■ What you should do ■
Please output the line that contains "Generer une clef" and all later lines of the material, exactly, through the end.

+ + + + +

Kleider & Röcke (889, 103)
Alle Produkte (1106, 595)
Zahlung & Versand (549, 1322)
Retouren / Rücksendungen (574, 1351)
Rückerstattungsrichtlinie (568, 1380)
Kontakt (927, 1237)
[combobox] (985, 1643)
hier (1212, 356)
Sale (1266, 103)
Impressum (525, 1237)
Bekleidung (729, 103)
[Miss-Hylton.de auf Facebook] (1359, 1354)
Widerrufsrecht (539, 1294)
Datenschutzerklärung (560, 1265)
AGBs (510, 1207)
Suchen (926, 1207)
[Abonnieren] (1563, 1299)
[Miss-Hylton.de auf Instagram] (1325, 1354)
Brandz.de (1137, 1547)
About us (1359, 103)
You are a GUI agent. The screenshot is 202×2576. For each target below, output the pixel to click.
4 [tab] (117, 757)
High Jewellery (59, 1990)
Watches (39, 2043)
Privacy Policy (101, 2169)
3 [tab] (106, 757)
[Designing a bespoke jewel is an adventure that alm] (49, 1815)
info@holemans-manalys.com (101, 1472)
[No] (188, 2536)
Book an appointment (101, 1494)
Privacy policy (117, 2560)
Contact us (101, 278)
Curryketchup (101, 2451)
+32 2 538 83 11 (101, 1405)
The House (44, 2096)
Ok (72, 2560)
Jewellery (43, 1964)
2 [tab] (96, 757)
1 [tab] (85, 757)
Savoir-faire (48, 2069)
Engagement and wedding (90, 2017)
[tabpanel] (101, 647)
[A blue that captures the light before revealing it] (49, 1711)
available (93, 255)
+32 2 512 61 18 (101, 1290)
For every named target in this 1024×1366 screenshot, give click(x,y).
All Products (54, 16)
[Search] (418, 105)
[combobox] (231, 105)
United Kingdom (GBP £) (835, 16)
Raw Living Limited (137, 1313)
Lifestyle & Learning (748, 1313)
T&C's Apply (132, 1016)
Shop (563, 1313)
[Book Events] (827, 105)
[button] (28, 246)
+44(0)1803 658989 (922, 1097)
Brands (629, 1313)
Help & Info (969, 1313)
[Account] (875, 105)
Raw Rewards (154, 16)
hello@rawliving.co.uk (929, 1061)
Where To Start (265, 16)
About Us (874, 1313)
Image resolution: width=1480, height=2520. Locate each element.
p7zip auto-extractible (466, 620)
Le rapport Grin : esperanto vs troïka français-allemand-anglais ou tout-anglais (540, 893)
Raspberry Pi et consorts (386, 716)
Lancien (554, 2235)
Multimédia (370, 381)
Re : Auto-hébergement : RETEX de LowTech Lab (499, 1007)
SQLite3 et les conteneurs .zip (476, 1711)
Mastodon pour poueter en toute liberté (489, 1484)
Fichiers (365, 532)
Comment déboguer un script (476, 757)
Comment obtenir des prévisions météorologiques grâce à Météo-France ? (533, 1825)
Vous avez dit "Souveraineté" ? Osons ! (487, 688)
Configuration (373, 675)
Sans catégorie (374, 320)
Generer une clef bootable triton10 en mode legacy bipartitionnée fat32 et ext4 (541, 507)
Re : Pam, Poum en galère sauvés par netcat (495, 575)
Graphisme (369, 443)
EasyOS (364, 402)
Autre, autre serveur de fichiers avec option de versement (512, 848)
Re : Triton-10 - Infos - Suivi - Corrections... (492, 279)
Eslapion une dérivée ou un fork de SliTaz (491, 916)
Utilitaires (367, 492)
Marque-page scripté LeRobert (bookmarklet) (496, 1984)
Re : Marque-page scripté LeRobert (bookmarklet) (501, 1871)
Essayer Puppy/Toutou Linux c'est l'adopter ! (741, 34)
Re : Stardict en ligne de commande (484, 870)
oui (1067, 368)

+ + + + +

■ Answer to this problem ■
Generer une clef bootable triton10 en mode legacy bipartitionnée fat32 et ext4 (541, 507)
Re : Pam, Poum en galère sauvés par netcat (495, 575)
Graphisme (369, 443)
EasyOS (364, 402)
Autre, autre serveur de fichiers avec option de versement (512, 848)
Re : Triton-10 - Infos - Suivi - Corrections... (492, 279)
Eslapion une dérivée ou un fork de SliTaz (491, 916)
Utilitaires (367, 492)
Marque-page scripté LeRobert (bookmarklet) (496, 1984)
Re : Marque-page scripté LeRobert (bookmarklet) (501, 1871)
Essayer Puppy/Toutou Linux c'est l'adopter ! (741, 34)
Re : Stardict en ligne de commande (484, 870)
oui (1067, 368)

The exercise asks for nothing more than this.